DO THIS
Answer these questions using the Global Payments stock article:
(a) What adjusted EPS did the company report for Q4 2025?
(b) How much in Worldpay expense synergies is targeted, and over what period?
(c) What is the normalized EPS estimate for 2026?

TEXT EXTRACT
— begin —
TargetKey Stats for Global Payments Stock
- 52-Week Range: $62.7 to $90.9
- Current Price: $64.05
- Street High Target: $194
What Happened?
Global Payments (GPN), a payment technology company that processes transactions for over 6 million merchant locations worldwide, crossed a strategic inflection point after completing the Worldpay acquisition and the simultaneous divestiture of its Issuer Solutions business, guiding for 13% to 15% adjusted EPS growth in 2026 as shares trade at $64.05.
On February 18, Q4 2025 earnings showed adjusted EPS of $3.18, beating the consensus estimate of $3.16, while the company simultaneously announced a $2.5 billion share repurchase authorization and a $550 million accelerated share repurchase plan targeting 30% of its market cap returned to shareholders by end of 2027.
The Worldpay integration is already generating measurable commercial traction, with Worldpay’s U.S. direct sales force enabled to sell Genius, GPN’s AI-powered point-of-sale platform, within weeks of the January close and new Genius restaurant rooftops up more than 50% year over year at the end of 2025.
Cameron Bready, Chief Executive Officer, stated on the Q4 2025 earnings call that “at current valuation levels, we see buybacks as a highly compelling opportunity to drive shareholder value, given the clear dislocation between our share price and the fundamental performance and outlook for the business,” directly tying the $550 million accelerated repurchase to management’s conviction in the mispricing.
Global Payments’ repositioning as a pure-play merchant solutions provider, anchored by $600 million in targeted Worldpay expense synergies over three years, a $7.5 billion capital return target through 2027, and a $1 billion annual technology investment commitment, positions it to reach the mid- to high-single-digit revenue growth rate management has explicitly set as its medium-term objective.
Wall Street’s Take on GPN Stock
The Worldpay acquisition’s January close unlocks $600 million in expense synergies over three years and $200 million in revenue synergies, directly supporting the 13% to 15% adjusted EPS growth guidance that makes the capital return program self-funding.

GPN’s normalized EPS is estimated at $13.80 for 2026, a 12.9% jump from $12.22 in 2025, driven by 150 basis points of guided operating margin expansion as the first $70 million to $80 million in Worldpay cost synergies flow through and Genius payment attach rates continue climbing off the 2025 base.
— end —
DATA SECTION
— begin —
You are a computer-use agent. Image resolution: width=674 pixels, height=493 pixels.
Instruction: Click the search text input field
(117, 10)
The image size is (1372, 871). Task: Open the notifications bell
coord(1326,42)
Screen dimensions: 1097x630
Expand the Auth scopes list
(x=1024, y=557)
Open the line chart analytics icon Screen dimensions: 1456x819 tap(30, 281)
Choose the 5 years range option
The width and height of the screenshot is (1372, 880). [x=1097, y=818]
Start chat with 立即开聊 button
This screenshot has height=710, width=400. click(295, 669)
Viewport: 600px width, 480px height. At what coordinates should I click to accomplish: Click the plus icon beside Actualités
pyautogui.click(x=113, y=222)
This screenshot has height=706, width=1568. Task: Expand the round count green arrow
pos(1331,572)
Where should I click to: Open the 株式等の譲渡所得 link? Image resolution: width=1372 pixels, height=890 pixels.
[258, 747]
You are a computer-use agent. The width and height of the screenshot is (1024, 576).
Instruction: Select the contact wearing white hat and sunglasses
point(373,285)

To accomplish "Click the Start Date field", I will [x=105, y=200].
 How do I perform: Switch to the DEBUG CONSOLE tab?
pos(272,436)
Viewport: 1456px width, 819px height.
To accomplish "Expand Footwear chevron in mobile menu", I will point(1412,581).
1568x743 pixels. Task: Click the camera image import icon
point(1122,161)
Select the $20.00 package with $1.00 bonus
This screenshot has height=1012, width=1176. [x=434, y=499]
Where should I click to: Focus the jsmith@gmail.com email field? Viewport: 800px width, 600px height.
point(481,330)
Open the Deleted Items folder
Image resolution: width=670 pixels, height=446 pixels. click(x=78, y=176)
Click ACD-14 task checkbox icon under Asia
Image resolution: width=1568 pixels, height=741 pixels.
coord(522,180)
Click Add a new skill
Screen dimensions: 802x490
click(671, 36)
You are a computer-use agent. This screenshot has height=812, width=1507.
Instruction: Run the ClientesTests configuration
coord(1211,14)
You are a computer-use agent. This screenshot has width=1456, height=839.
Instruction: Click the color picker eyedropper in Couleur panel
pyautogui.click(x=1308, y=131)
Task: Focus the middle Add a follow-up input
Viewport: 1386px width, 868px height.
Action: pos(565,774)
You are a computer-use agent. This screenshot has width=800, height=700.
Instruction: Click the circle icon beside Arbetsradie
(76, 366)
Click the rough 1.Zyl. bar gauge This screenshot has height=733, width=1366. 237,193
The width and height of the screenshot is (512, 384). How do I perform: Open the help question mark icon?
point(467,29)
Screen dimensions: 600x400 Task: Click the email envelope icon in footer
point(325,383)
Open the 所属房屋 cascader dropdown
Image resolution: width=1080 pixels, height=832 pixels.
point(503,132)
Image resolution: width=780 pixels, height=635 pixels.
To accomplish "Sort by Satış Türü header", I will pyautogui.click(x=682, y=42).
— end —
WRITTEN RESPONSE
(a) $3.18
(b) $600 million over three years
(c) $13.80